Every 17 minutes a sexual assault is committed somewhere in Canada. One in four women will be sexually abused at some point in her life. There is a need like never before for safe houses, shelters and rape crisis centres. Why then is the government quibbling over a million dollar expenditure for such centres?
Will the government assure Canadian women today that, as a very minimum, the million dollars a year for five years for crisis centres as promised by the former Minister of Justice will be allocated immediately?
Ms. Eleni Bakopanos (Parliamentary Secretary to Minister of Justice and Attorney General of Canada, Lib.): Mr. Speaker, Treasury Board is now overlooking the funding for the government's family violence initiative.
The CASAC proposal which is I think is the proposal to which the hon. member is referring requires more than two-thirds of the funds that the department expects to receive from Treasury Board.
At the moment, we have 20 proposals for $1.2 million, including one from the group of aboriginal women who want to establish a program to build life skills of women. We are in the process of studying these proposals.
* * *
AGRICULTURE
Mr. Gerald Keddy (South Shore, PC): Mr. Speaker, Nova Scotia farmers have been devastated twice this year: first by the worst drought in 100 years resulting in a loss of up to 50% of forage and grain crops and second, by the callousness of the minister of agriculture toward this critical event. Farmers are seeking emergency relief.
Will the Prime Minister intervene now and save farming in Nova Scotia?
Mr. John Harvard (Parliamentary Secretary to Minister of Agriculture and Agri-Food, Lib.): Mr. Speaker, I want to thank the hon. member for the question.

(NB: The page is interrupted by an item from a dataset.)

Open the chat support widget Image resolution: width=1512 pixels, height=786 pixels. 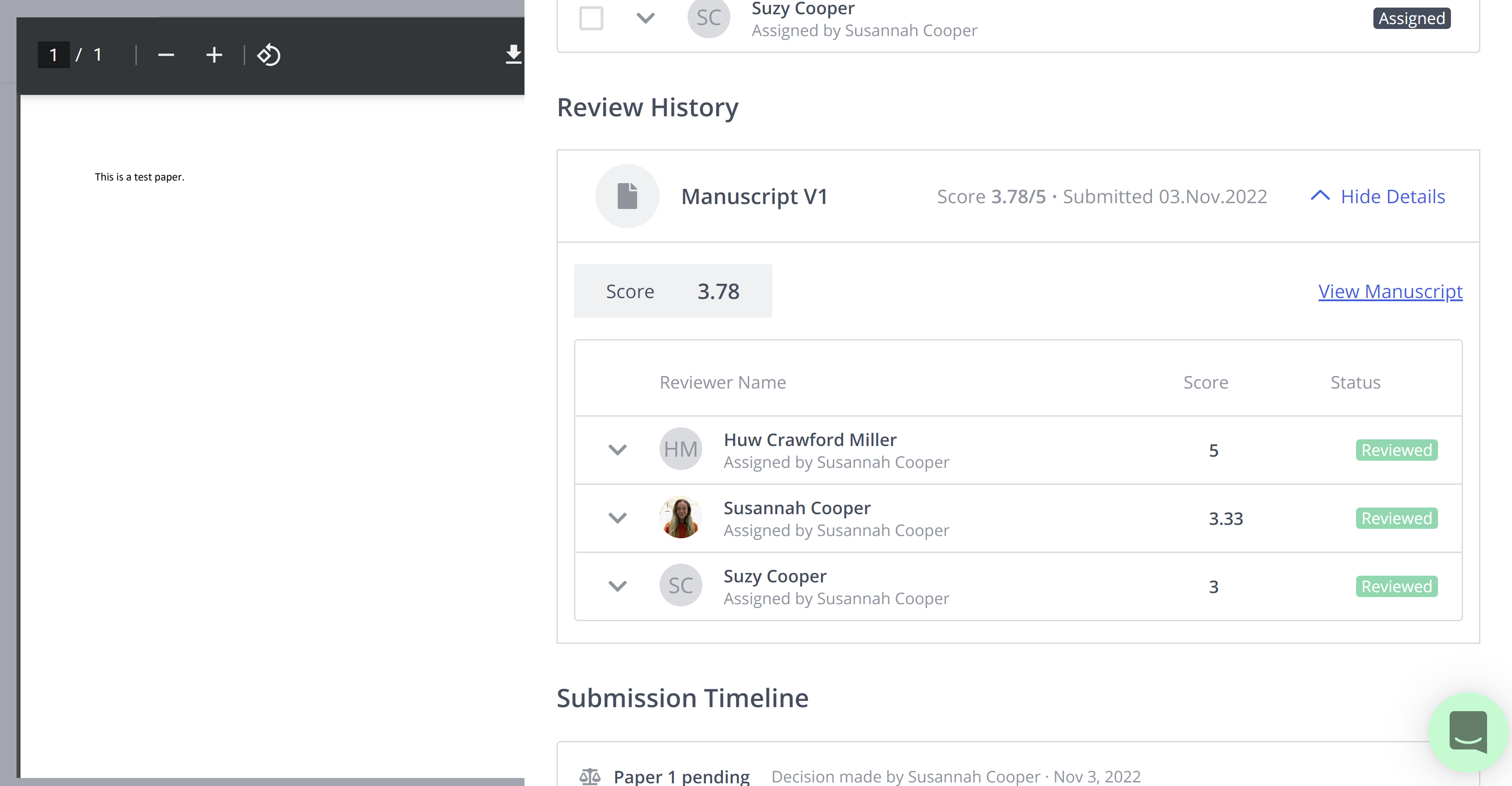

I will take his question as notice and when I have my first opportunity to speak to the minister, I will apprise him of his concern. I am sure he will get an answer back from the minister of agriculture.
* * *
[Translation]
INDUSTRIAL RESEARCH
Mr. Eugène Bellemare (Carleton—Gloucester, Lib.): Mr. Speaker, during the last election, the government promised to increase funding to the Council for Assistance to Industrial Research sponsored by the National Research Council.
Could the Secretary of State for Science and Technology outline the reasons for such a commitment, which I personally consider positive and necessary?
Hon. Ronald J. Duhamel (Secretary of State (Science, Research and Development) (Western Economic Diversification), Lib.): Mr. Speaker, this industrial research assistance program, which is managed by the National Research Council, is an excellent government program, and everyone agrees with that. Every year in Canada, it creates up to 10,000 full time, high quality jobs.
This program provides assistance to 10,000 businesses. Our consultants, the people who provide this information, come from every region in the country. They come from 140 organizations across Canada. This program is especially designed for young people.
* * *
[English]
JUSTICE
Mr. Jim Hart (Okanagan—Coquihalla, Ref.): Mr. Speaker, yesterday the Minister of Justice stated that the House of Commons is not the place to discuss issues such as euthanasia and mercy killings.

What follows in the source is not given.